On peut affirmer avec certitude que chaque année, des milliers d'animaux sauvages sensibles sont blessés par balles par des chasseurs de loisir, qui ne peuvent être délivrés de leurs souffrances par la recherche – et tous ces animaux sont exposés à de lourdes contraintes (peur, douleur, stress).
Le modèle du canton de Genève
Bien que dans le canton de Genève les gardes-chasse tirent dans l'obscurité, 99,5 pour cent des animaux abattus sont morts instantanément. La souffrance est « minime », tout comme le stress pour les animaux non abattus. Il n'y a presque aucun cas où des animaux ont survécu blessés à un tir. Le canton de Genève a une interdiction de chasse pour les chasseurs de loisir depuis 1974, mais un contrôle des populations d'animaux sauvages par des gardes-chasse professionnels. Il n'y a donc pas de saisons de chasse pour les chasseurs de loisir, comme dans les autres cantons. Les animaux sauvages bénéficient dans le canton de Genève d'une période de protection toute l'année en premier lieu.
Les tirs sanitaires effectués par les gardes-chasse ne sont pas la même chose qu'une décimation absurde d'espèces d'animaux sauvages par des chasseurs de loisir, basée sur du jargon de chasseur ou une expérience de la nature mal comprise.
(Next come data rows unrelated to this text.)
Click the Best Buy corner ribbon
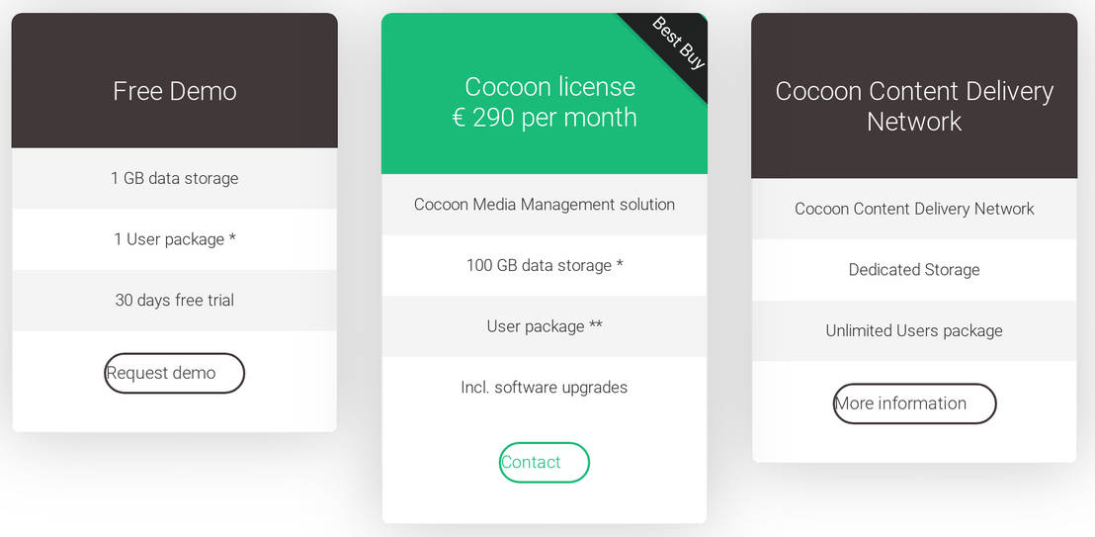 pyautogui.click(x=679, y=45)
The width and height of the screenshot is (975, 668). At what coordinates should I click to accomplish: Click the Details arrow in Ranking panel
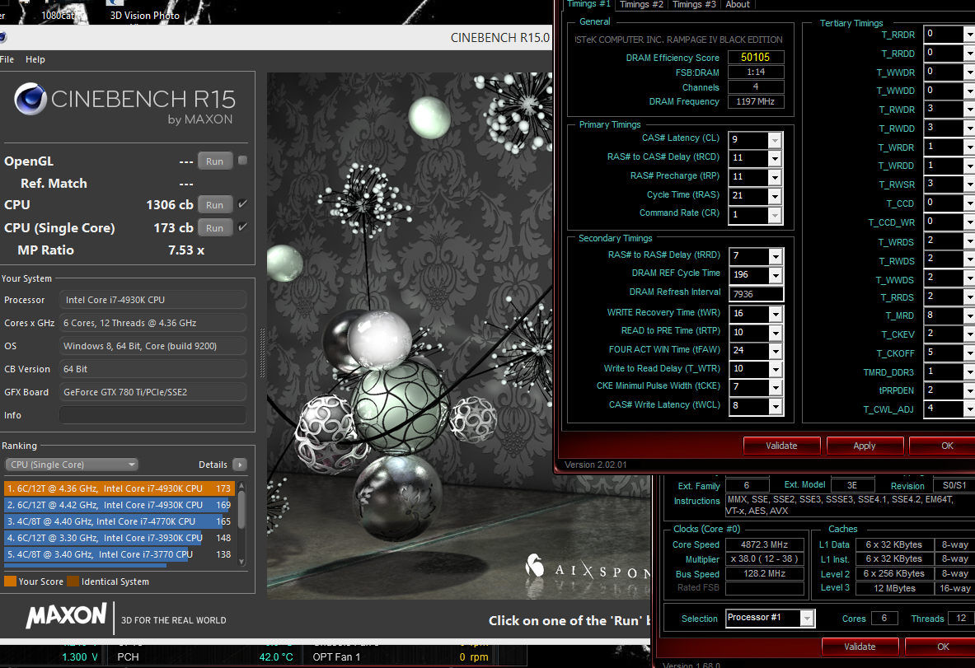click(239, 465)
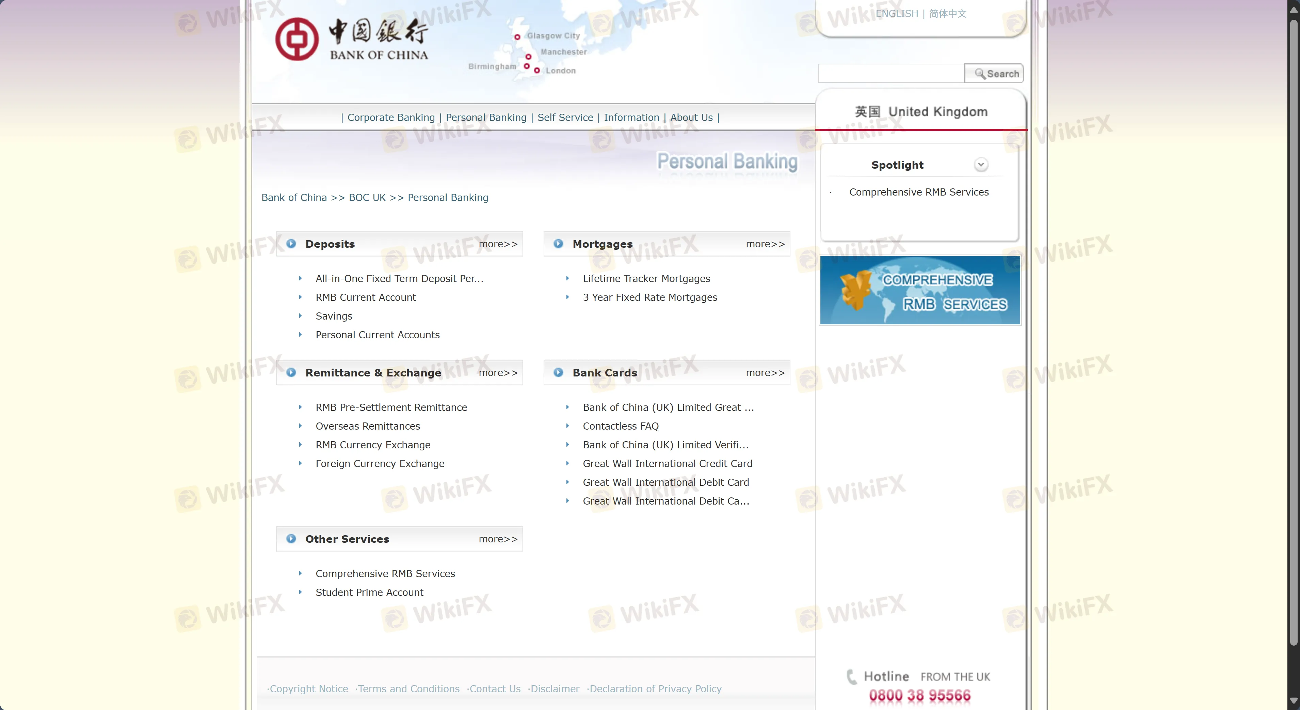Open the Corporate Banking menu
Screen dimensions: 1300x710
[x=391, y=117]
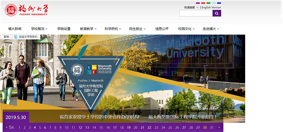Open the Maynooth college enrollment headline
This screenshot has height=132, width=283.
pyautogui.click(x=138, y=117)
Ainsi, à Genève, quelques centaines d'animaux en moyenne par an sont abattus par des professionnels qui sont sur le terrain quotidiennement, alors que ce sont bien plus de 100'000 animaux sauvages (dont une partie ne sont que gravement blessés par des chasseurs amateurs et doivent souvent agoniser pendant des jours) dans les autres cantons.